You can cover them with a blanket for warmth but I second the warming them slow and not pushing food until you know they are at a safe temp. Did these pups arrive early, how many, how old is mom, and do you have any puppy formula to supplement if mom is in fact having issues?

Did mom receive vet care and have you called your vet yet? The dam is probably very tired and may not be done delivering, but most pups when placed will suck naturally without much encouragement from mom. If these pups are early though they may not. Do you have an accurate way to take their temps? If so monitor the puppies and mom's temp every hour. If mom is over 103 get her to the vet asap!! As for the puppies once their temp is good try placing them on the nipple and encourage sucking by stroking their cheeks. However, like Selzer pointed out mom's usually lick the anus and vaginal/penial area to induce urine and stool. If mom is not licking them you will have to take a cloth and gently rub these areas to express waste. Good luck and do call your closest emergency vet it sounds like mom may need some care


----------



## Lucy Dog (Aug 10, 2008)

I wish I had some sort of knowledge here to help, but I don't. 

Kefied - Can you give us an update to what you're plan is here? What's going on?

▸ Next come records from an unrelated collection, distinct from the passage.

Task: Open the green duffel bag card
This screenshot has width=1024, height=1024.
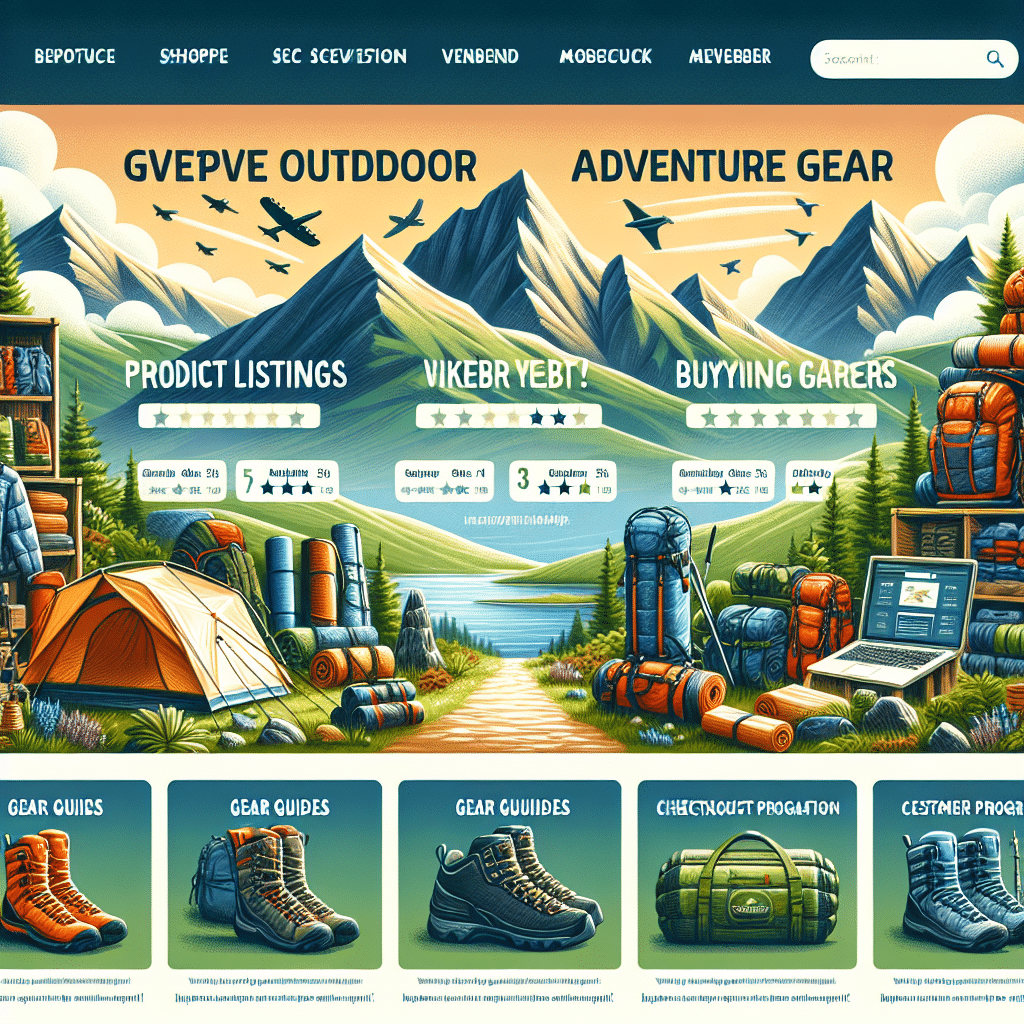Action: click(747, 874)
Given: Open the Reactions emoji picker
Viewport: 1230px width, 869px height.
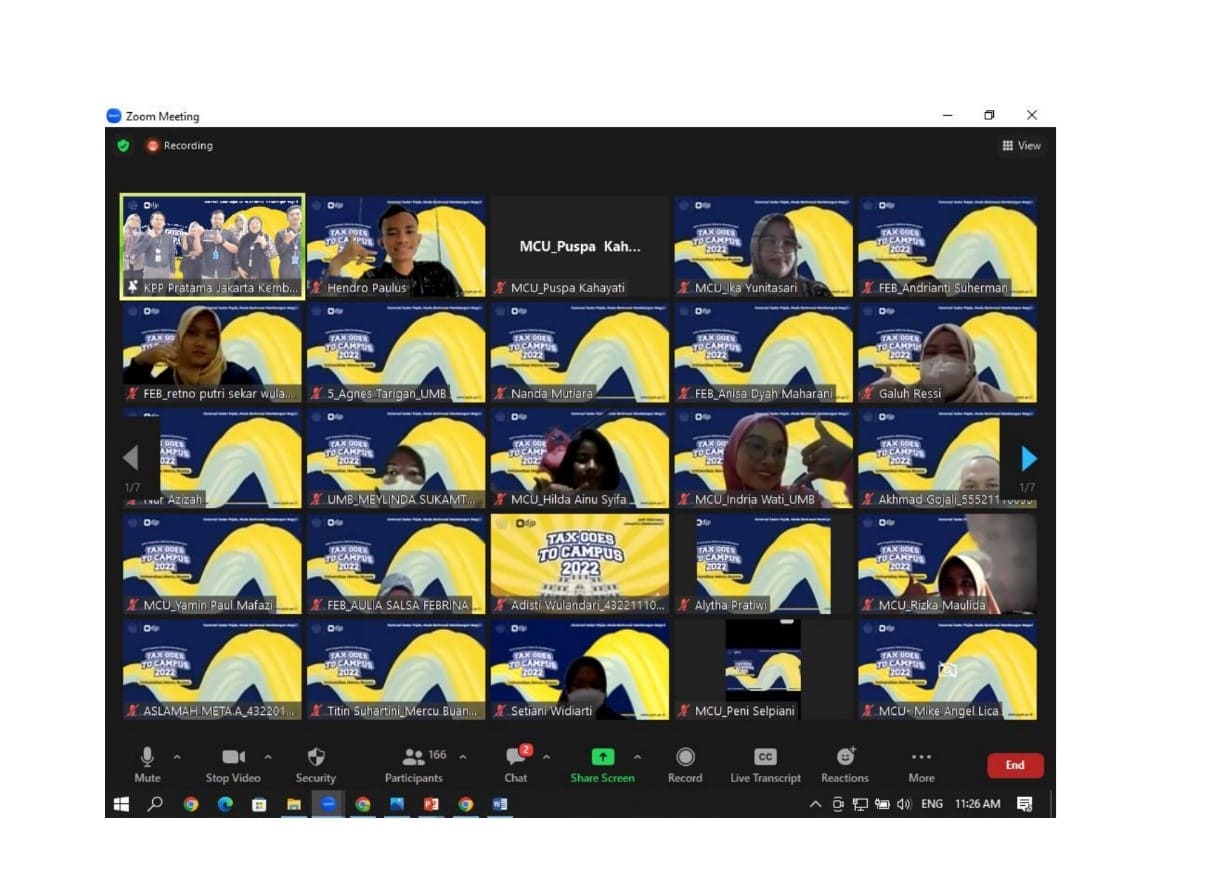Looking at the screenshot, I should click(845, 758).
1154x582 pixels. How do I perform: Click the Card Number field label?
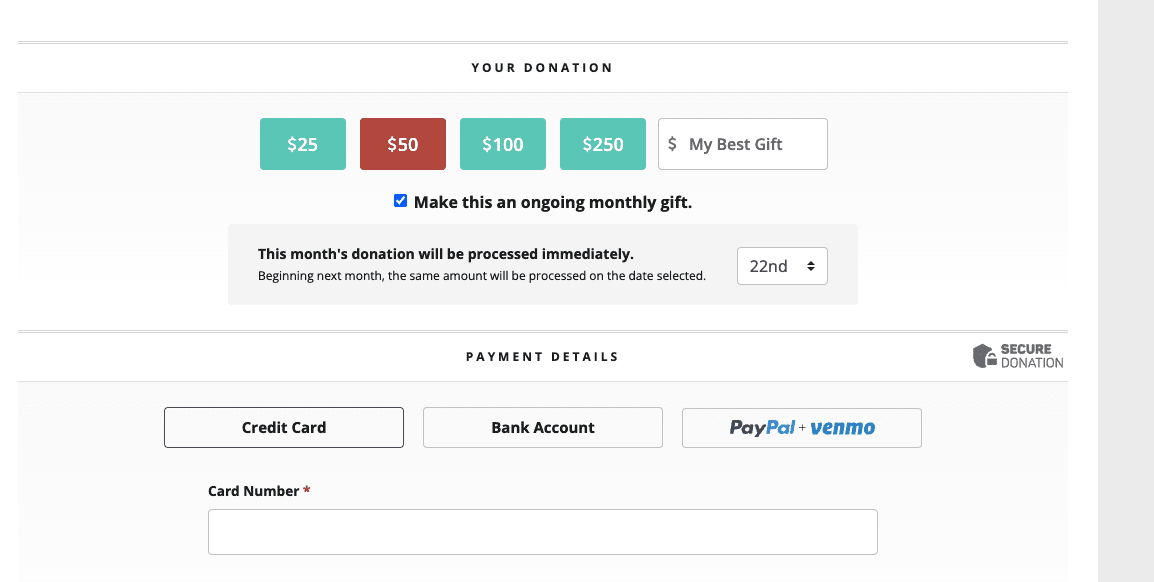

I see Selzer's still online, so you still have someone with experience still around. I'd take advantage while you still can if you have any questions or need help.


----------



## doggiedad (Dec 2, 2007)

how could you be surprised by the fact your dog
had pups? didn't you know she was pregnant?
you had the mother outside in the cold? why was
the dog outside in the cold? get a Vet to come to
your house to check the pups.



kefied said:


> To my surprise, we have new pups tonight. But they just are not feeding......Im not sure what to do but I brought the mother and pups in(It was too cold outside) and set them against her belly, thinking that they would automatically feed. The mom seems to not encourage them to feed. Any suggestions? Please help, I dont want to see these puppies die...


----------



## MaggieRoseLee (Aug 17, 2001)

I'm hoping you are back from the vet's now so have a good idea if the mom dog is fine and what's up with the puppies too. Always alot easier going forward when you know all the puppies are out of the mom, she's doing well, and how to move forward.


----------



## selzer (May 7, 2005)

Any update on mom and pups? 

Be careful with blankets, mom can actually suffacate one, blankets are ok if you are supervising and ony using them to warm up pups. I would not leave them down in the whelping box. pups can get stuck in the folds.

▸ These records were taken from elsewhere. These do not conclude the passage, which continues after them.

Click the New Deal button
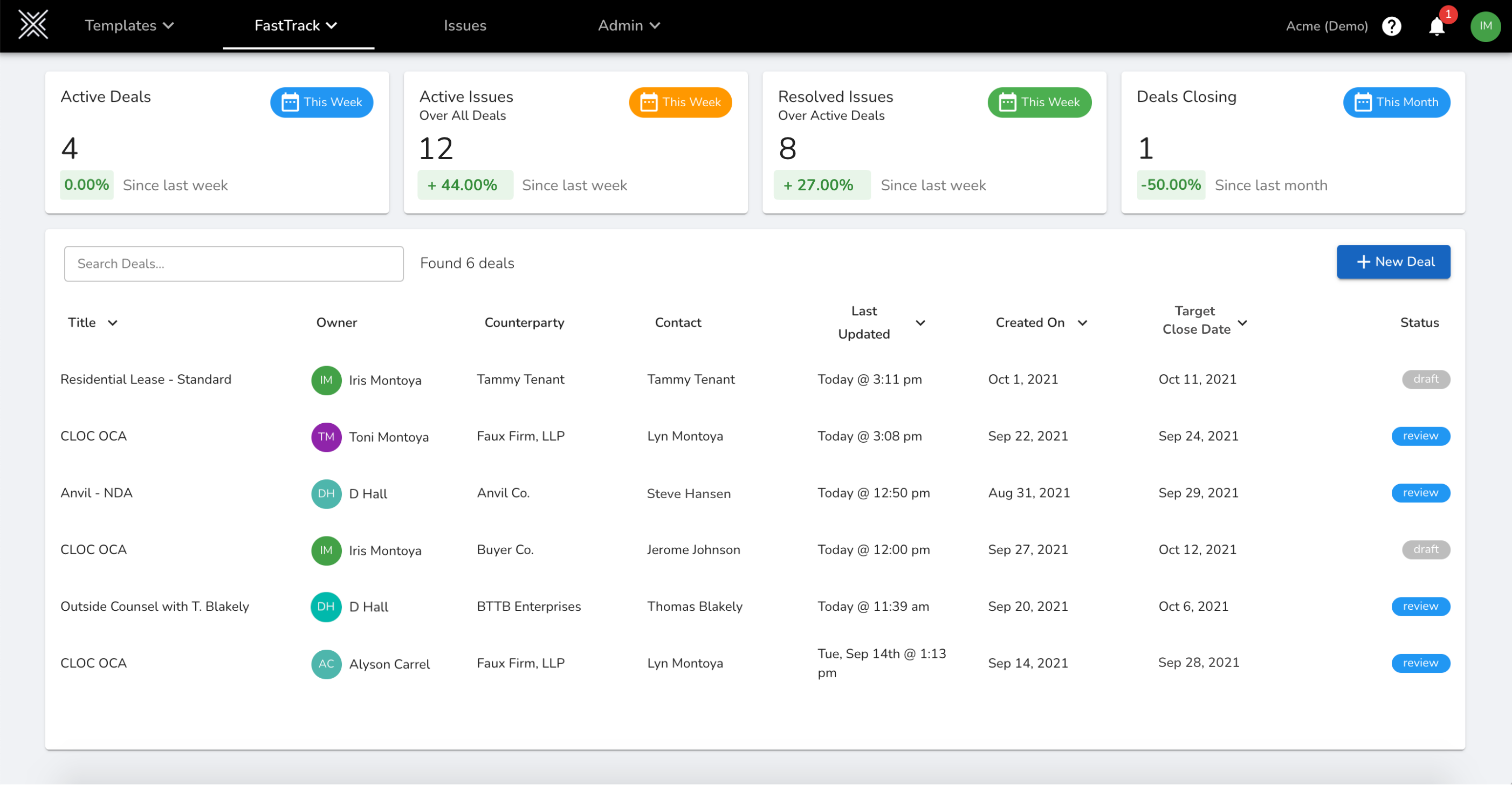Screen dimensions: 1512x785 click(1393, 261)
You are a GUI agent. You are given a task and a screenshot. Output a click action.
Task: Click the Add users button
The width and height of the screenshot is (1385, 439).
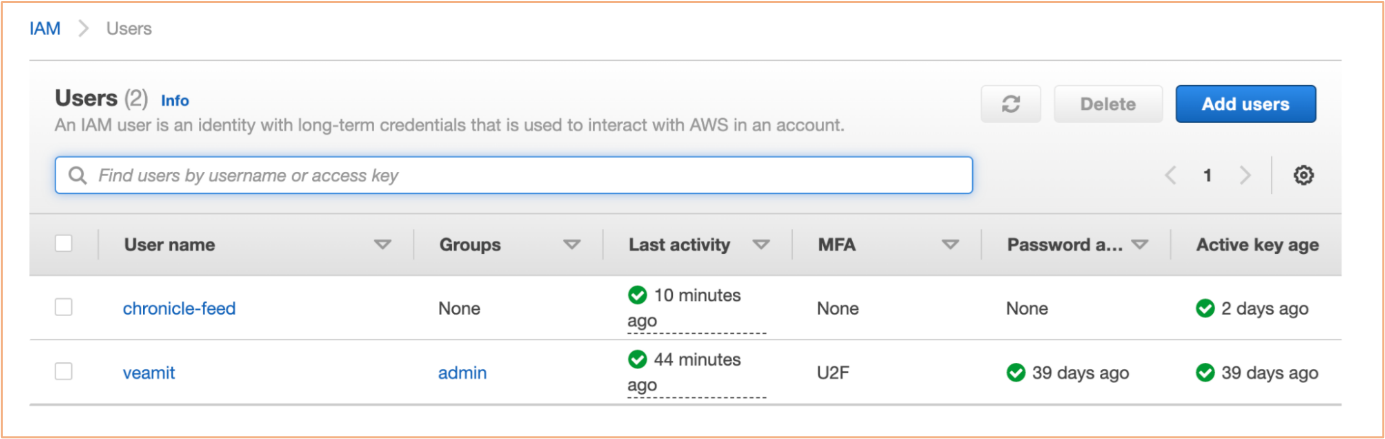click(x=1245, y=104)
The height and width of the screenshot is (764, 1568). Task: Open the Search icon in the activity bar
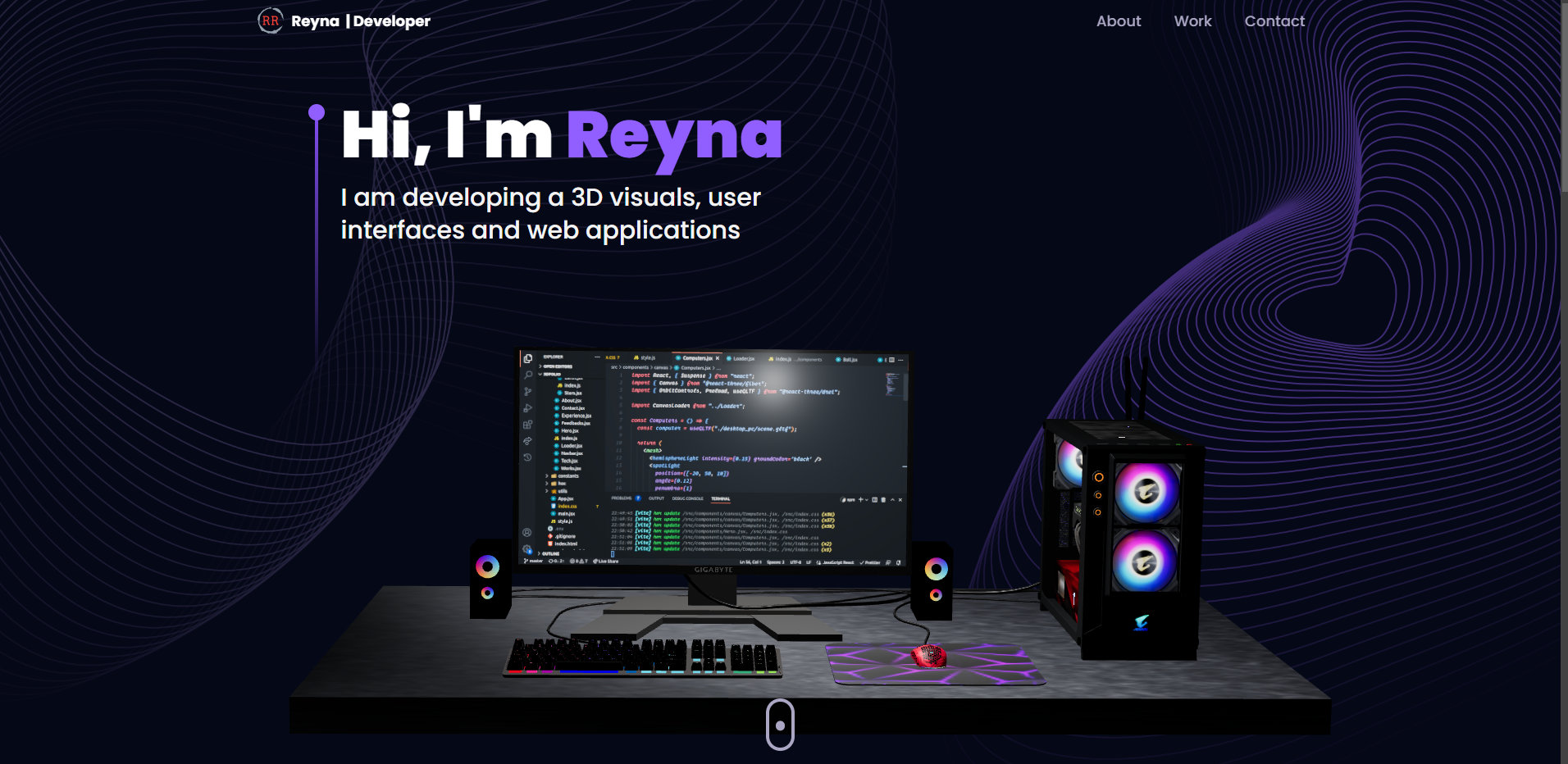tap(526, 374)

Hoping for the best, but it really does not sound good. 

How cold was it, what location are you. Here it was in the teens last night.


----------



## robinhuerta (Apr 21, 2007)

No news yet?


----------



## vat (Jul 23, 2010)

Oh dear, I hope all is ok.


----------



## Kelly's Buddy (Nov 15, 2010)

I hope they feel they can come back. My hunch is maybe not. We can hope tho.


----------



## Denali Girl (Nov 20, 2010)

I think a heat lamp at the right height will work better than a blanket but that's just what I have seen other breeders do. I guess your not a breeder by the nature of the question? I am curious to know how you didn't know the female was pregnant? Why in the name of Christ would you keep them out in the cold? Just wondering, good luck.


----------



## Chris Wild (Dec 14, 2001)

Probably too late to chime in, as if the earlier advice given wasn't followed quickly the pups are probably dead by now, but I'll post anyway....

As others have said, the puppies MUST be warmed up. It needs to be done slowly. Heating pads and heat lamps are good, but do not confine the pups and force them to stay on a pad under a lamp. Actually one of the best things to use is empty milk jugs filled with hot water, set in a box near the pups so they can move closer or farther away as needed.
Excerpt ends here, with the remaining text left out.